— Collection entries —
···
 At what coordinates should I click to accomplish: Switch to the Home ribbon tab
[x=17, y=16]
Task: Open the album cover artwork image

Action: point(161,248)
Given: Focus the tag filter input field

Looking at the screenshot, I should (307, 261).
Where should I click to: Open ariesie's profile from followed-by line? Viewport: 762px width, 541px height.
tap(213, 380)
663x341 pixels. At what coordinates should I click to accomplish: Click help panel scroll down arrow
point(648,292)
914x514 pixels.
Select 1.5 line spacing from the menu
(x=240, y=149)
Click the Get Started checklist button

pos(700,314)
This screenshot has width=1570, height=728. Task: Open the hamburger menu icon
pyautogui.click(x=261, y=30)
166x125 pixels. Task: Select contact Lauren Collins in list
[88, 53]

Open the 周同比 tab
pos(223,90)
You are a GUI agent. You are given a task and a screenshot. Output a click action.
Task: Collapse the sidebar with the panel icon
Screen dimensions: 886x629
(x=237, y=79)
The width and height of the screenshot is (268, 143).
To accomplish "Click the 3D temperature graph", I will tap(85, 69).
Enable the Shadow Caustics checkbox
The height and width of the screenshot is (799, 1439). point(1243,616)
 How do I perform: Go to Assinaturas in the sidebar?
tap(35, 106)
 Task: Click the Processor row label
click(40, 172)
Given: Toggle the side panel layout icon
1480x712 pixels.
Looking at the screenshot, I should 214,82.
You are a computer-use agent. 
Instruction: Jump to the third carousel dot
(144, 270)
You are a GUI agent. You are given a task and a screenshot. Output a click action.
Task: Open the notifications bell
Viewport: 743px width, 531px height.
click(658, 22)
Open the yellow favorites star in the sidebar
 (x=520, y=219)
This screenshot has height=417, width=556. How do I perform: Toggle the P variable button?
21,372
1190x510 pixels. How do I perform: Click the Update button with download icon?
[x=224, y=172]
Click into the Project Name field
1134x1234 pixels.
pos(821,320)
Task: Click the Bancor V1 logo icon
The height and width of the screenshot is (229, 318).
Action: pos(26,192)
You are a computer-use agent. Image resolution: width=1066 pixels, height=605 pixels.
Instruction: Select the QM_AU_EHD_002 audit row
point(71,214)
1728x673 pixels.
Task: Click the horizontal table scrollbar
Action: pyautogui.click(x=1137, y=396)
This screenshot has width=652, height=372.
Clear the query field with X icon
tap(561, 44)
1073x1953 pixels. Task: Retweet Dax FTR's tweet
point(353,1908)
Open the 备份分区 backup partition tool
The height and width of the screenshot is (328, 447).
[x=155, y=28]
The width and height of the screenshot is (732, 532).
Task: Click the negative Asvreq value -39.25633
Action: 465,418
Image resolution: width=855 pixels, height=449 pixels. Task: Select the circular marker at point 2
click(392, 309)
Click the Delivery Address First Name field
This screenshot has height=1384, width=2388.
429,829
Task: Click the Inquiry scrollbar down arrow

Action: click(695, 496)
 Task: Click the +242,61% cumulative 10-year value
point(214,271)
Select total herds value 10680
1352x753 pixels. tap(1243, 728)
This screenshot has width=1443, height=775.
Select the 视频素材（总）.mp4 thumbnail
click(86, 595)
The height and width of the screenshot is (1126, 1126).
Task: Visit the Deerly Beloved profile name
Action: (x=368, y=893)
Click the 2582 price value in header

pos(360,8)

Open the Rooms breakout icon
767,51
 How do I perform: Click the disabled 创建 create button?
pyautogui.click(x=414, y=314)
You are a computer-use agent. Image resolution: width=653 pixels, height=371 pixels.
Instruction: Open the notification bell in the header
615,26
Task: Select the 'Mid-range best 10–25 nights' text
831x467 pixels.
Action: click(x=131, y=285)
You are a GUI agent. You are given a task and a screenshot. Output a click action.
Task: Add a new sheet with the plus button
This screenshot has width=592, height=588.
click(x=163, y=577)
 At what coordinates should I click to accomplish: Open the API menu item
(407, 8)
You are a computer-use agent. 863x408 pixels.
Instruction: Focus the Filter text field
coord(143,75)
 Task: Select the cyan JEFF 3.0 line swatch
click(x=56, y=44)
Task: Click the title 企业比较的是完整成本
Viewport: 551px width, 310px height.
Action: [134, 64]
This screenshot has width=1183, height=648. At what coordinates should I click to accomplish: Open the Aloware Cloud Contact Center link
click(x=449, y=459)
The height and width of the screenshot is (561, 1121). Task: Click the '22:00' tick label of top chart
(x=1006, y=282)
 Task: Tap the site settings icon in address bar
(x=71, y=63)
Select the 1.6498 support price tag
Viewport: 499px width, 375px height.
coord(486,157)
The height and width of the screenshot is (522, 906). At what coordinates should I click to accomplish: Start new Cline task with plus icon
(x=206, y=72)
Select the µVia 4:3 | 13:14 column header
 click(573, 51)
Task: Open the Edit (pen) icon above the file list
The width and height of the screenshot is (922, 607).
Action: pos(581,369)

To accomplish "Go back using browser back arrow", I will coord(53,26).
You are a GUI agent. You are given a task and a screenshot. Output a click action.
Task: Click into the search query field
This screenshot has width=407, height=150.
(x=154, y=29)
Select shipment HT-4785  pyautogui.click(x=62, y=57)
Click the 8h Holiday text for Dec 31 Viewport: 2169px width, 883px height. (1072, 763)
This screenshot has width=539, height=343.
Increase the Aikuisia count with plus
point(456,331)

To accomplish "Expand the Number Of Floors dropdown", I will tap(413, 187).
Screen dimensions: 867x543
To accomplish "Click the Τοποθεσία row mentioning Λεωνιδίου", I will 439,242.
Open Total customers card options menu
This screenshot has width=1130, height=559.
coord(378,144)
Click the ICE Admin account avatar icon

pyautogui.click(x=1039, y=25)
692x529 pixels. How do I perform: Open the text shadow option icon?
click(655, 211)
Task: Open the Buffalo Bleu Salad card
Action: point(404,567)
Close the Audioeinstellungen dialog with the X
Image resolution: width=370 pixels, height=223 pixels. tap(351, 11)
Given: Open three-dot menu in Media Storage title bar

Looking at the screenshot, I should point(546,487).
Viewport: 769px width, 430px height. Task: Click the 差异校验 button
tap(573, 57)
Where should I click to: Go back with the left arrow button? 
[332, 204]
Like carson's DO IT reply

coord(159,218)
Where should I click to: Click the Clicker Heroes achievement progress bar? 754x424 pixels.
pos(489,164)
···
Please copy the entries above line for line, starting at the line that contains "Task: Tap the" and stopping after the line that contains "tap(573, 57)".

 Task: Tap the site settings icon in address bar
(x=71, y=63)
Select the 1.6498 support price tag
Viewport: 499px width, 375px height.
coord(486,157)
The height and width of the screenshot is (522, 906). At what coordinates should I click to accomplish: Start new Cline task with plus icon
(x=206, y=72)
Select the µVia 4:3 | 13:14 column header
 click(573, 51)
Task: Open the Edit (pen) icon above the file list
The width and height of the screenshot is (922, 607).
Action: pos(581,369)

To accomplish "Go back using browser back arrow", I will coord(53,26).
You are a GUI agent. You are given a task and a screenshot. Output a click action.
Task: Click into the search query field
This screenshot has width=407, height=150.
(x=154, y=29)
Select shipment HT-4785  pyautogui.click(x=62, y=57)
Click the 8h Holiday text for Dec 31 Viewport: 2169px width, 883px height. (1072, 763)
This screenshot has width=539, height=343.
Increase the Aikuisia count with plus
point(456,331)

To accomplish "Expand the Number Of Floors dropdown", I will tap(413, 187).
Screen dimensions: 867x543
To accomplish "Click the Τοποθεσία row mentioning Λεωνιδίου", I will 439,242.
Open Total customers card options menu
This screenshot has width=1130, height=559.
coord(378,144)
Click the ICE Admin account avatar icon

pyautogui.click(x=1039, y=25)
692x529 pixels. How do I perform: Open the text shadow option icon?
click(655, 211)
Task: Open the Buffalo Bleu Salad card
Action: point(404,567)
Close the Audioeinstellungen dialog with the X
Image resolution: width=370 pixels, height=223 pixels. tap(351, 11)
Given: Open three-dot menu in Media Storage title bar

Looking at the screenshot, I should point(546,487).
Viewport: 769px width, 430px height. Task: Click the 差异校验 button
tap(573, 57)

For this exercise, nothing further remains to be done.